(Saved entries)

---+---

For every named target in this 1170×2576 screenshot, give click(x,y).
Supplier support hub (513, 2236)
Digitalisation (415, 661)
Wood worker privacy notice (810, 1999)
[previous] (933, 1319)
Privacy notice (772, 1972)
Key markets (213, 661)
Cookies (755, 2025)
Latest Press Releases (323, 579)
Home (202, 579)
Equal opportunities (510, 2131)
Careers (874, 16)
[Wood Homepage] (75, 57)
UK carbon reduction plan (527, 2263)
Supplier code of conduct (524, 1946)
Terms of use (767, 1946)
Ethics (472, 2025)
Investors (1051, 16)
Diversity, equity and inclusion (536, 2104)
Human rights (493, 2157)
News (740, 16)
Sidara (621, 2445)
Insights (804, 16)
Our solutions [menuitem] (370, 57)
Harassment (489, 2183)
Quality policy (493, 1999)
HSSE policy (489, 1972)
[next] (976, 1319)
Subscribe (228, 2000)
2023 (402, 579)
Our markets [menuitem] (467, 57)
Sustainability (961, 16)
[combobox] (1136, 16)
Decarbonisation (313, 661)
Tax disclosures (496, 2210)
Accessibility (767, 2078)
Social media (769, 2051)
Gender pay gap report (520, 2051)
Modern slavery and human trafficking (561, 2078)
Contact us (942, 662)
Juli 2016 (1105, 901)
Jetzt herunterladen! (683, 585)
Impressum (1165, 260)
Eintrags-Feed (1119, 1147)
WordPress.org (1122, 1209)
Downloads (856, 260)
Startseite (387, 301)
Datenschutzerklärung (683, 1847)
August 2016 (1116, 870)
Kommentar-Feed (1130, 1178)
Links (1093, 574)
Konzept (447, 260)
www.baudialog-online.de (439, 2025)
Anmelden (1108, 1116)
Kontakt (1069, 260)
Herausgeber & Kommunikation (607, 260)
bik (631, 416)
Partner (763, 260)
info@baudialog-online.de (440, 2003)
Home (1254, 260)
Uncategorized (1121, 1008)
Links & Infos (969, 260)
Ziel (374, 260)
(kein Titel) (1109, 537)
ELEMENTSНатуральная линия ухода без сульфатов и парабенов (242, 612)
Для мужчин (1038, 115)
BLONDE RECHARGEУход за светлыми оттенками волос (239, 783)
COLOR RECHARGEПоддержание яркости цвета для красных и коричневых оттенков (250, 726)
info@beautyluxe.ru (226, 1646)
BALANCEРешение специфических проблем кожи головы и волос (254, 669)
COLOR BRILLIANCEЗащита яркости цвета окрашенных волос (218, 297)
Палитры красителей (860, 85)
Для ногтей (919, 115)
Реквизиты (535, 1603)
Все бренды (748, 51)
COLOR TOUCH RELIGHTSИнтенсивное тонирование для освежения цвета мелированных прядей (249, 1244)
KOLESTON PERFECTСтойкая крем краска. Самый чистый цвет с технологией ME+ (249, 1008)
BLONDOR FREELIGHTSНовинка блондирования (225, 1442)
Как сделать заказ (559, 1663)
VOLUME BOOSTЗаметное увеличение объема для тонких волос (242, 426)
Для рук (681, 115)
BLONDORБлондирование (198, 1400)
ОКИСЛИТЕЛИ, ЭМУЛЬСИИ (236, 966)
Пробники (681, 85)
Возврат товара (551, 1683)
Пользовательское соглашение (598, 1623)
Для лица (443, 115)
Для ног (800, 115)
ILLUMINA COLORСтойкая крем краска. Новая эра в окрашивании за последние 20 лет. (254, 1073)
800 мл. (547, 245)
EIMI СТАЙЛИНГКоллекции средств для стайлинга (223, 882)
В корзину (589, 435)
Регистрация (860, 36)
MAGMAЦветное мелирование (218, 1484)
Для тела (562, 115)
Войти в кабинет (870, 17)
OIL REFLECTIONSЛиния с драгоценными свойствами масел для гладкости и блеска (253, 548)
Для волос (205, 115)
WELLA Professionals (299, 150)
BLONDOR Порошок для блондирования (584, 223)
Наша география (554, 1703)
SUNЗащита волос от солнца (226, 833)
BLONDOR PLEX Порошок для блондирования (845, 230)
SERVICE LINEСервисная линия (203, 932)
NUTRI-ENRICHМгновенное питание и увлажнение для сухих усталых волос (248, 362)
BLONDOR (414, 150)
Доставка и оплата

---+---

Copy out every entry, keeping each line exactly as it is.

For every named target in this 1170×2576 screenshot, give click(x,y).
Supplier support hub (513, 2236)
Digitalisation (415, 661)
Wood worker privacy notice (810, 1999)
[previous] (933, 1319)
Privacy notice (772, 1972)
Key markets (213, 661)
Cookies (755, 2025)
Latest Press Releases (323, 579)
Home (202, 579)
Equal opportunities (510, 2131)
Careers (874, 16)
[Wood Homepage] (75, 57)
UK carbon reduction plan (527, 2263)
Supplier code of conduct (524, 1946)
Terms of use (767, 1946)
Ethics (472, 2025)
Investors (1051, 16)
Diversity, equity and inclusion (536, 2104)
Human rights (493, 2157)
News (740, 16)
Sidara (621, 2445)
Insights (804, 16)
Our solutions [menuitem] (370, 57)
Harassment (489, 2183)
Quality policy (493, 1999)
HSSE policy (489, 1972)
[next] (976, 1319)
Subscribe (228, 2000)
2023 (402, 579)
Our markets [menuitem] (467, 57)
Sustainability (961, 16)
[combobox] (1136, 16)
Decarbonisation (313, 661)
Tax disclosures (496, 2210)
Accessibility (767, 2078)
Social media (769, 2051)
Gender pay gap report (520, 2051)
Modern slavery and human trafficking (561, 2078)
Contact us (942, 662)
Juli 2016 (1105, 901)
Jetzt herunterladen! (683, 585)
Impressum (1165, 260)
Eintrags-Feed (1119, 1147)
WordPress.org (1122, 1209)
Downloads (856, 260)
Startseite (387, 301)
Datenschutzerklärung (683, 1847)
August 2016 (1116, 870)
Kommentar-Feed (1130, 1178)
Links (1093, 574)
Konzept (447, 260)
www.baudialog-online.de (439, 2025)
Anmelden (1108, 1116)
Kontakt (1069, 260)
Herausgeber & Kommunikation (607, 260)
bik (631, 416)
Partner (763, 260)
info@baudialog-online.de (440, 2003)
Home (1254, 260)
Uncategorized (1121, 1008)
Links & Infos (969, 260)
Ziel (374, 260)
(kein Titel) (1109, 537)
ELEMENTSНатуральная линия ухода без сульфатов и парабенов (242, 612)
Для мужчин (1038, 115)
BLONDE RECHARGEУход за светлыми оттенками волос (239, 783)
COLOR RECHARGEПоддержание яркости цвета для красных и коричневых оттенков (250, 726)
info@beautyluxe.ru (226, 1646)
BALANCEРешение специфических проблем кожи головы и волос (254, 669)
COLOR BRILLIANCEЗащита яркости цвета окрашенных волос (218, 297)
Палитры красителей (860, 85)
Для ногтей (919, 115)
Реквизиты (535, 1603)
Все бренды (748, 51)
COLOR TOUCH RELIGHTSИнтенсивное тонирование для освежения цвета мелированных прядей (249, 1244)
KOLESTON PERFECTСтойкая крем краска. Самый чистый цвет с технологией ME+ (249, 1008)
BLONDOR FREELIGHTSНовинка блондирования (225, 1442)
Как сделать заказ (559, 1663)
VOLUME BOOSTЗаметное увеличение объема для тонких волос (242, 426)
Для рук (681, 115)
BLONDORБлондирование (198, 1400)
ОКИСЛИТЕЛИ, ЭМУЛЬСИИ (236, 966)
Пробники (681, 85)
Возврат товара (551, 1683)
Пользовательское соглашение (598, 1623)
Для лица (443, 115)
Для ног (800, 115)
ILLUMINA COLORСтойкая крем краска. Новая эра в окрашивании за последние 20 лет. (254, 1073)
800 мл. (547, 245)
EIMI СТАЙЛИНГКоллекции средств для стайлинга (223, 882)
В корзину (589, 435)
Регистрация (860, 36)
MAGMAЦветное мелирование (218, 1484)
Для тела (562, 115)
Войти в кабинет (870, 17)
OIL REFLECTIONSЛиния с драгоценными свойствами масел для гладкости и блеска (253, 548)
Для волос (205, 115)
WELLA Professionals (299, 150)
BLONDOR Порошок для блондирования (584, 223)
Наша география (554, 1703)
SUNЗащита волос от солнца (226, 833)
BLONDOR PLEX Порошок для блондирования (845, 230)
SERVICE LINEСервисная линия (203, 932)
NUTRI-ENRICHМгновенное питание и увлажнение для сухих усталых волос (248, 362)
BLONDOR (414, 150)
Доставка и оплата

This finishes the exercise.